Aux paysans, il dit: «Soyez chrétiens, et restez serfs des princes». Aux princes, il dit: «Soyez chrétiens, et servez l'Empereur contre les infidèles.» Voilà tout le remède que nous offre le christianisme.
Des deux questions brouillées dans ce vertige, l'une, celle du peuple, restera incomprise, enfouie et scellée sous la terre.
L'autre, celle du Turc, n'est entrevue qu'en Italie.
Venise, dès l'autre siècle, trahie du pape, des rois, de tous ses alliés chrétiens, va voir le monstre, et voit que c'est un homme. Les relations s'établissent. Ce que Gênes fut sous les Grecs, Venise l'est sous les sultans. Elle commerce partout chez eux en payant de très-légers droits. Elle a ses consuls, sa justice. Mahomet II lui demande son peintre Bellini. Quand Michel-Ange dessine pour Venise le pont du Rialto, Soliman veut en faire un semblable à Péra. Il offre un libre asile au fier génie qui fuyait Rome et la tyrannie de Jules II.
Venise et son illustre doge, André Gritti, voient seuls, après Pavie, la vraie question.
L'ennemi de la chrétienté, c'est l'Empereur, le chef nominal de la république chrétienne.
Sans ses embarras pécuniaires, son monstrueux empire engloutirait l'Europe. Mais voici que Cortès revient précisément en 1525 mettre à ses pieds l'or du Mexique. Chaque année désormais, le revenu des mines, sans contrôle ni discussion d'États ni de Cortès, l'aidera de plus en plus.
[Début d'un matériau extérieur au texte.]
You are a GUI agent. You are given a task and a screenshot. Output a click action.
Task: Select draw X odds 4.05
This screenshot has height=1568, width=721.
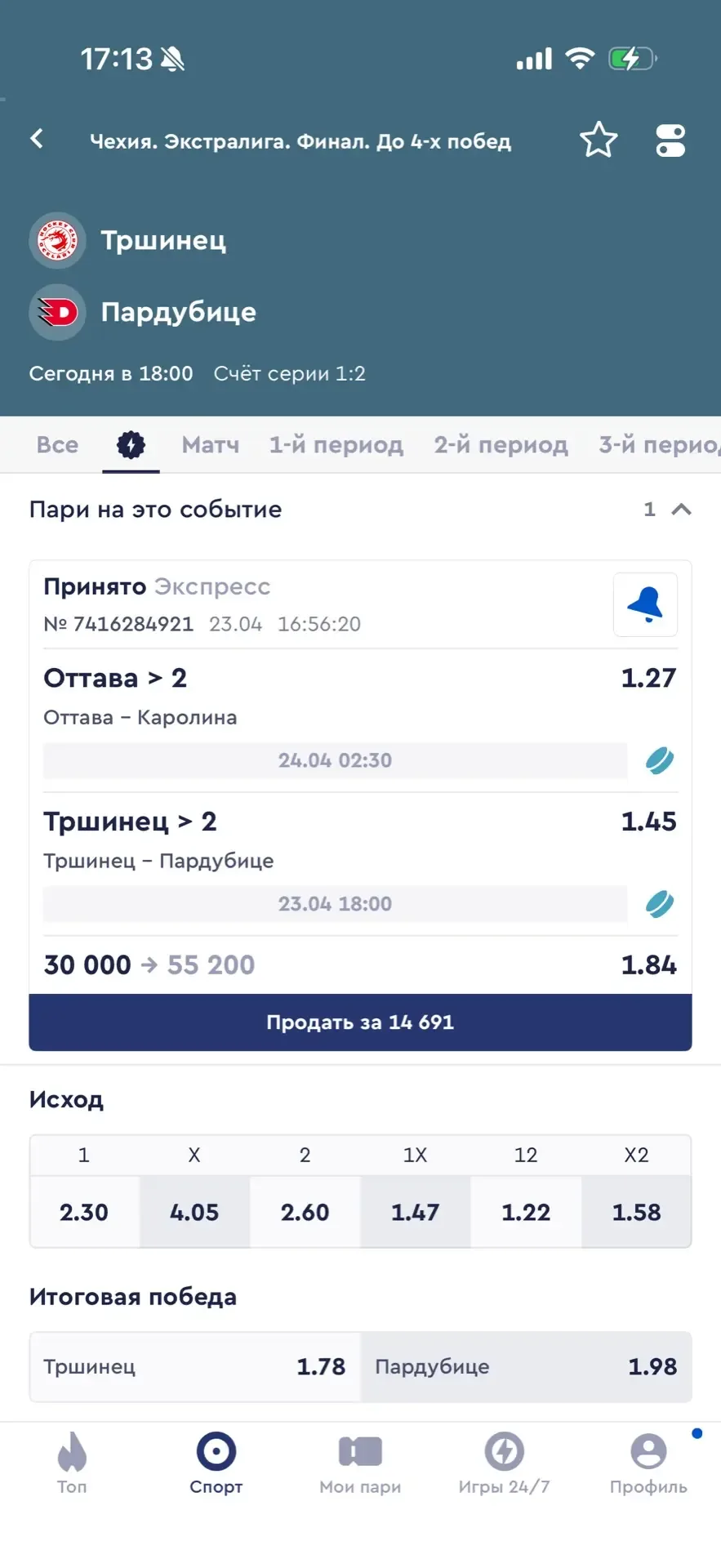[x=194, y=1212]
Il est l'autorité comme Empereur. Bien plus, il a en main un instrument de force incalculable, la révolution espagnole, cette compression terrible d'inquisition monacale et royale, contre laquelle l'Espagne n'a d'autre échappatoire que la conquête universelle.
L'Espagne, entrée dans la torture, à chaque tour de vis, s'échappe plus furieusement au dehors.
La France, si peu vivante moralement et qui n'a pas les Indes, ne pourrait tenir contre.